*Problem details:*
All lines in the records that carry the string "with" are to be shown.

(Items from a data source)
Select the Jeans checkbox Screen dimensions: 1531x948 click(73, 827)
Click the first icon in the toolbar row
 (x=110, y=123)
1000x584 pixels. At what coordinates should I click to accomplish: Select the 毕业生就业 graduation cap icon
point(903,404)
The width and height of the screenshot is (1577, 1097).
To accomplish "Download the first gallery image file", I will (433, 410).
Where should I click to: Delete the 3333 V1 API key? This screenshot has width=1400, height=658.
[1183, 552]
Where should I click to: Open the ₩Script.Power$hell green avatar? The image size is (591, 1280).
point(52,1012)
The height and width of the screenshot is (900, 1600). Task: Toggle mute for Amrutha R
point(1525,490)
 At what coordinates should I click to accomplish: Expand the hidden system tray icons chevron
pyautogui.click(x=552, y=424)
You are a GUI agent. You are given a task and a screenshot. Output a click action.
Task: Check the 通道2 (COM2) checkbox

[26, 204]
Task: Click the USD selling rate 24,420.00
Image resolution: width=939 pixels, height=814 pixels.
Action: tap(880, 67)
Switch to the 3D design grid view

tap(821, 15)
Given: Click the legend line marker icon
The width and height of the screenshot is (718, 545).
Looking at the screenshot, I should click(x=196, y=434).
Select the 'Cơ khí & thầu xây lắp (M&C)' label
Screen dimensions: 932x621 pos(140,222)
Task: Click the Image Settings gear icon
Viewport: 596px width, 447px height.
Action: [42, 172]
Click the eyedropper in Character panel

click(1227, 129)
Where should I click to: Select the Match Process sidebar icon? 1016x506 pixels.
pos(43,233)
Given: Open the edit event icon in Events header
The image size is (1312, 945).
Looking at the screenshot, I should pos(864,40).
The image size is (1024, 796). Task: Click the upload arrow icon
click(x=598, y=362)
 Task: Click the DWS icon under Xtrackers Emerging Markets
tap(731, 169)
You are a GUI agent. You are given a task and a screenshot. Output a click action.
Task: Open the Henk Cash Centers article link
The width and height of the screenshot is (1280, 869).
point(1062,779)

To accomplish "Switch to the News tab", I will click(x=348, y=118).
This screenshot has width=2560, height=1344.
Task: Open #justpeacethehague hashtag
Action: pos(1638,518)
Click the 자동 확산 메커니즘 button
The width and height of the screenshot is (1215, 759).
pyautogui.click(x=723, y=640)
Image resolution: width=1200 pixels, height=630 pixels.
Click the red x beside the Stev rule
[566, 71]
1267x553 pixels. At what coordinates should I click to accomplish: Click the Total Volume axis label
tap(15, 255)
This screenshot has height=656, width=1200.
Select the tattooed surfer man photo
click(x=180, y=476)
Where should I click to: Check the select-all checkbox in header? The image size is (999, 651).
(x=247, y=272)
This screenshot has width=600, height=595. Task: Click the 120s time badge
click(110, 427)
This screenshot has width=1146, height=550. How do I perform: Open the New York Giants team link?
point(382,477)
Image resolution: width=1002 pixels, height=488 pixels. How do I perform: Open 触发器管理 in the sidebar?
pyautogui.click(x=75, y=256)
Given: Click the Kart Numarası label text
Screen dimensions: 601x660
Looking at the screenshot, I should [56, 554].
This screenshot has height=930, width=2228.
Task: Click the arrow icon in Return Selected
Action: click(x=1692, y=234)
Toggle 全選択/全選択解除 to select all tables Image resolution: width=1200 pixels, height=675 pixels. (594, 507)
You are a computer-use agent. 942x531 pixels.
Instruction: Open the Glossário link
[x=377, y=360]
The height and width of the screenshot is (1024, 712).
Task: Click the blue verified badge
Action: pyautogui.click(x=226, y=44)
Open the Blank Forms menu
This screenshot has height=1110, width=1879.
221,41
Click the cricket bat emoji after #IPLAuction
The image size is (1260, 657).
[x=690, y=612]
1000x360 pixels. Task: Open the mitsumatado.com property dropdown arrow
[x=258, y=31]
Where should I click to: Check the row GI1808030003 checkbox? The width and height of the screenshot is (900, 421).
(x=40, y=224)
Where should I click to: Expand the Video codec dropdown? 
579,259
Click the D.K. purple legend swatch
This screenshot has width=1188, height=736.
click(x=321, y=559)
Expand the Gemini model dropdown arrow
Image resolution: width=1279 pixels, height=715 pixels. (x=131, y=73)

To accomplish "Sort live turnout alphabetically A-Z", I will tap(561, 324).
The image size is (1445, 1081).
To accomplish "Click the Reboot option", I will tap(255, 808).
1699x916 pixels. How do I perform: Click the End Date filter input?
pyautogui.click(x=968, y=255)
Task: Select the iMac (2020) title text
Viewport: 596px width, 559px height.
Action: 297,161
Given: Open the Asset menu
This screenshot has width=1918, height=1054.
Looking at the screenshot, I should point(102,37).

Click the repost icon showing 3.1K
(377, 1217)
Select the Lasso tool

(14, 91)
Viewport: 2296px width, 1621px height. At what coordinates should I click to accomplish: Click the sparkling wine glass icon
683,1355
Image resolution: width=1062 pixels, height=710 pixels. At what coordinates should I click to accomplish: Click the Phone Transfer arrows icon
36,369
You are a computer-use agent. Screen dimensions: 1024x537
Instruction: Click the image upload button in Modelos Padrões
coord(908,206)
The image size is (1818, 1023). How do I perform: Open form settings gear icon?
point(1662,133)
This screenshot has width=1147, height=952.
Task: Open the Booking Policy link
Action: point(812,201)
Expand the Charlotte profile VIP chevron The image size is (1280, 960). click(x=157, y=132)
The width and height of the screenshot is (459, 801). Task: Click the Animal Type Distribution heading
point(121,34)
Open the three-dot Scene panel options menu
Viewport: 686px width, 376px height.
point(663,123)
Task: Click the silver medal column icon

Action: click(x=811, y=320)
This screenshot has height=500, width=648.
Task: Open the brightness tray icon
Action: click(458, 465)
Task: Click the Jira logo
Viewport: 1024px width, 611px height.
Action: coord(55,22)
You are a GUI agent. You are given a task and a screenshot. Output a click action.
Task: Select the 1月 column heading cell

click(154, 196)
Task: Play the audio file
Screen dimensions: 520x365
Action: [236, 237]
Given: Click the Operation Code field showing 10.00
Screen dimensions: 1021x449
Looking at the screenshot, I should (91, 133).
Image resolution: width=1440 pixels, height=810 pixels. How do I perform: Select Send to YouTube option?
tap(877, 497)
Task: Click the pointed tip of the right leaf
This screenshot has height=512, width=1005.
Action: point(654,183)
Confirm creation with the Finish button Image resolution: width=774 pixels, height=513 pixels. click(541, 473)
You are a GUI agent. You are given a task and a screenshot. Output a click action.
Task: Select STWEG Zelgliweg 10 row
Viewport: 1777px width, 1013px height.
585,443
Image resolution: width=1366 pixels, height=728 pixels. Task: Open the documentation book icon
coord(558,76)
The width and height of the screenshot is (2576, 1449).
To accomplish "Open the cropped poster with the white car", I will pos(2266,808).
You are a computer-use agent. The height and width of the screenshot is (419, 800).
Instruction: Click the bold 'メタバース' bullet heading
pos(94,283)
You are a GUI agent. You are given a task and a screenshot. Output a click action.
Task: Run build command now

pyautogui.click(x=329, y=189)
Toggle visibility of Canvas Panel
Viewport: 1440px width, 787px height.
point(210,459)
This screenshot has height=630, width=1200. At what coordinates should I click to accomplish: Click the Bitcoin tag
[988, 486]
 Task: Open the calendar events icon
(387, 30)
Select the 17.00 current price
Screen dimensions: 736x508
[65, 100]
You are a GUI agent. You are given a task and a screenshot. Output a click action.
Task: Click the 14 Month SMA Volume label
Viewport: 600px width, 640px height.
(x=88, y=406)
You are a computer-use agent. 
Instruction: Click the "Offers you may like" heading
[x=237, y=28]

*Solution for this task:*
Confirm creation with the Finish button Image resolution: width=774 pixels, height=513 pixels. click(541, 473)
To accomplish "Open the cropped poster with the white car", I will pos(2266,808).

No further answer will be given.